Around 22 hours after I left Atlantic Highlands, I was on course for the ocean inlet to Cape May. Just three miles away, the black clouds moved in and the Coast Guard began broadcasting warnings of extreme weather, telling mariners to quickly find safe harbor. There was no way I was going to make the inlet and didn’t want to get caught there in the storm. I had two options – I could sail towards the beach and ride out the storm with the anchor down or I could run and weather it in more open water. As the storm was moving quickly, I reluctantly opted for the former – not something I would normally do. By that point, however, I had been awake for 26 hours. I also knew that if the anchor dragged, it wouldn’t really be much of a problem because the storm’s wind would simply push me out into the open ocean.
I got the anchor down and was totally exposed, about a mile off the beach. Ocean swells were rolling in and the boat rolled uncomfortably. I hunkered down in the cockpit just as the front hit – it held some of the strongest wind I’ve ever felt on a boat. The wind was so strong that it flattened out the swells and turned the waves around. Fortunately, that only lasted a short time. The anchor held, all was well, and I was soon on my way to the inlet.
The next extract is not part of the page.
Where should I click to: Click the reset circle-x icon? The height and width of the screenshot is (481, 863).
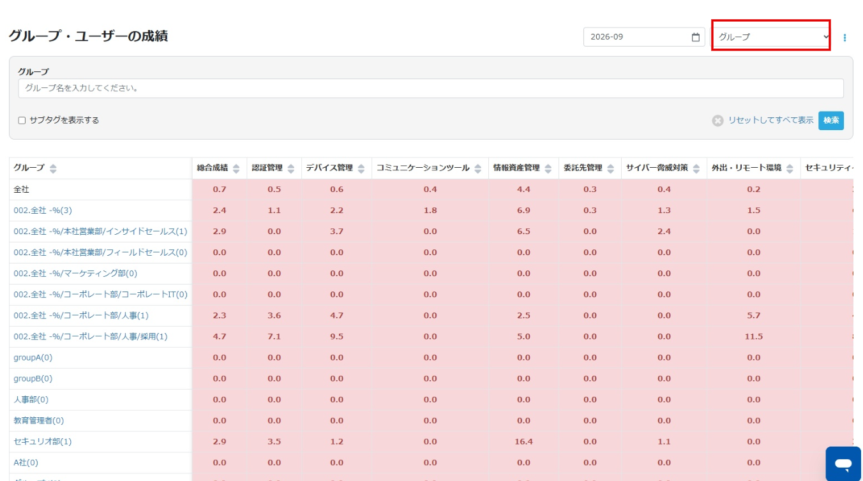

My guidebook mentioned the only place to anchor in the harbor was just outside the channel near the Coast Guard station – they described it as “ample.” I didn’t see anything ample about it. I did, however, get to see what I believe is author / circumnavigator Tania Aebi’s former Contessa 26, Varuna. I was living in Minnesota, working for a soulless corporation and just beginning to dream about what was over the horizon when I read her book, Maiden Voyage. It was cool to see the boat she wrote about and circumnavigated in.

The longest legs of this adventure are now over. Up next is a 55-mile trip up Delaware Bay to the C&D Canal which will take me to the Chesapeake Bay. From there, we’ll find a summer home for Shadow Marie. I wasn’t excited about the offshore leg. The prevailing conditions and a less than perfectly outfitted boat – along with being alone – made me think of it as something to dread. It turned out OK – not great conditions but Shadow Marie handled them impressively. Now that it’s done, I feel a bit of sadness – this trip, for the moment at least, is nearing an end.
It was a beautiful day in Cape May. Believe it or not, it’s beautiful in New Jersey.
Fair winds to y’all.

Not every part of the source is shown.